Dans la phacoémulsification, les vibrations ultrasoniques et les turbulences du liquide d’irrigation peuvent endommager mécaniquement et thermiquement l’endothélium cornéen 2). La chirurgie manuelle de la cataracte par petite incision n’utilise pas d’énergie ultrasonique, réduisant ainsi les dommages directs à l’endothélium cornéen. En particulier dans les cas d’opacité cornéenne ou de chambre antérieure peu profonde, l’embout ultrasonique peut se rapprocher de l’endothélium cornéen pendant la manipulation, augmentant le risque de lésion endothéliale 2).


7. Recherches récentes et perspectives futures (rapports en phase de recherche)

Section intitulée « 7. Recherches récentes et perspectives futures (rapports en phase de recherche) »

Améliorations techniques de la chirurgie manuelle de la cataracte par petite incision

Section intitulée « Améliorations techniques de la chirurgie manuelle de la cataracte par petite incision »

La chirurgie manuelle de la cataracte par petite incision devrait rester une méthode importante de chirurgie de la cataracte, en particulier dans les pays en développement. Des améliorations techniques ont été rapportées, notamment l’utilisation d’un endo-illuminateur pour améliorer la visibilité.

Joshi (2022) a réalisé une chirurgie manuelle de la cataracte par petite incision avec endo-illuminateur chez un patient présentant une cataracte compliquée de cicatrice cornéenne post-lèpre et de petite pupille 2). Alors que l’éclairage coaxial standard réduit considérablement la visibilité en raison de la diffusion de la lumière par la cicatrice cornéenne, le placement oblique de l’endo-illuminateur au niveau du limbe a permis une bonne visualisation des structures intraoculaires. L’acuité visuelle postopératoire s’est améliorée à 6/12.

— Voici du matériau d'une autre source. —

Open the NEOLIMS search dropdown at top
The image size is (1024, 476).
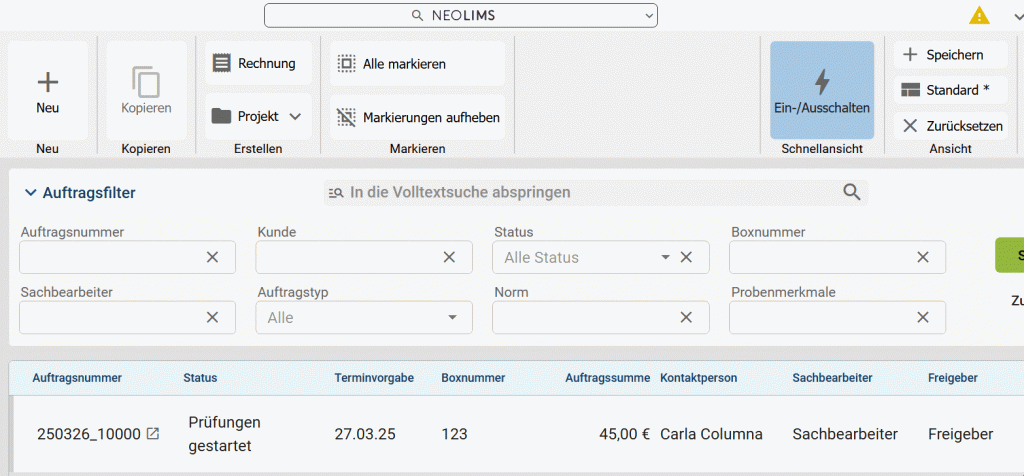click(x=649, y=16)
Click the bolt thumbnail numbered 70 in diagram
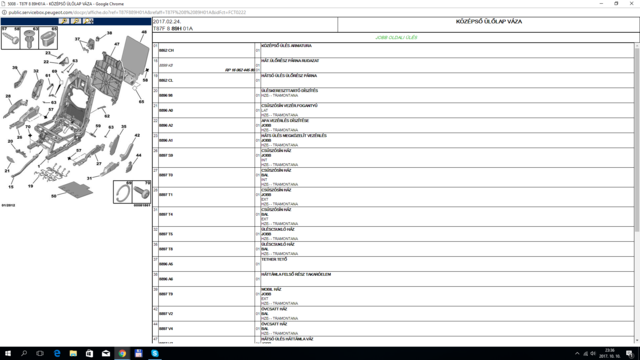The height and width of the screenshot is (360, 640). pyautogui.click(x=142, y=192)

La recherche progresse également sur la création d’incisions cornéennes, les incisions de correction de l’astigmatisme, la capsulotomie antérieure et la fragmentation du noyau à l’aide du laser femtoseconde 3). Cependant, lors de l’introduction initiale de la chirurgie de la cataracte assistée par laser femtoseconde (FLACS), une augmentation du taux de rupture capsulaire postérieure a été rapportée 3). Des essais contrôlés randomisés récents (essai FEMCAT, essai FACTS) n’ont montré aucune différence dans le taux de rupture capsulaire postérieure par rapport à la méthode conventionnelle 3).

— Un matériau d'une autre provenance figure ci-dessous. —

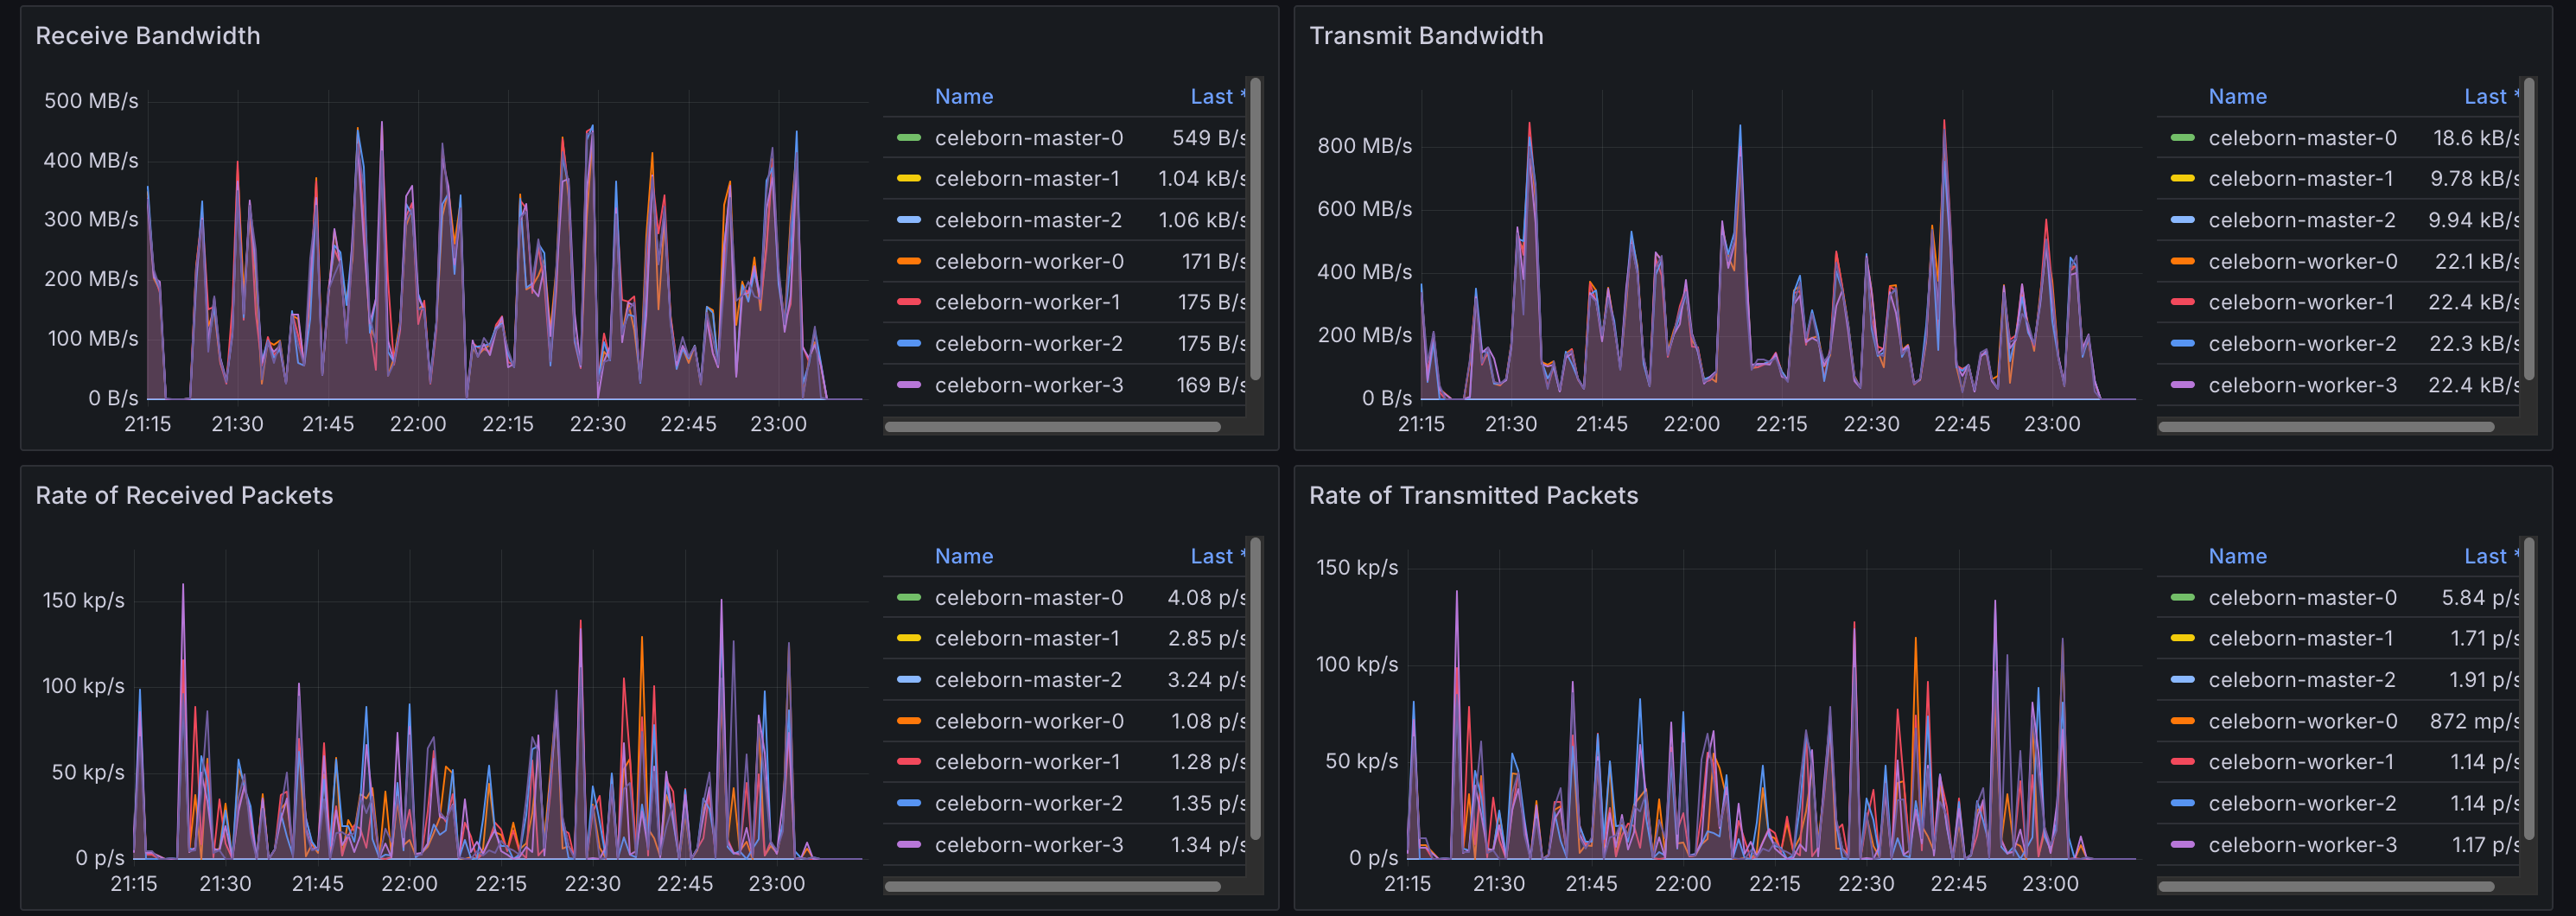The height and width of the screenshot is (916, 2576).
Task: Click horizontal scrollbar under Receive Bandwidth legend
Action: pos(1052,427)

  1. Luqman F, Qureshi V, Asad A, et al. A rare case of post-traumatic posterior chamber intraocular lens extrusion through the scleral tunnel of manual small incision cataract surgery. Cureus. 2023;15(8):e42884.
  2. Joshi SD. “Show me the way” – Endoilluminator-assisted manual small-incision cataract surgery in a case of corneal scar with a small pupil. Indian J Ophthalmol. 2022;70:4073-4075.
  3. American Academy of Ophthalmology. Cataract in the Adult Eye Preferred Practice Pattern. Ophthalmology. 2022;129(1):P1-P126.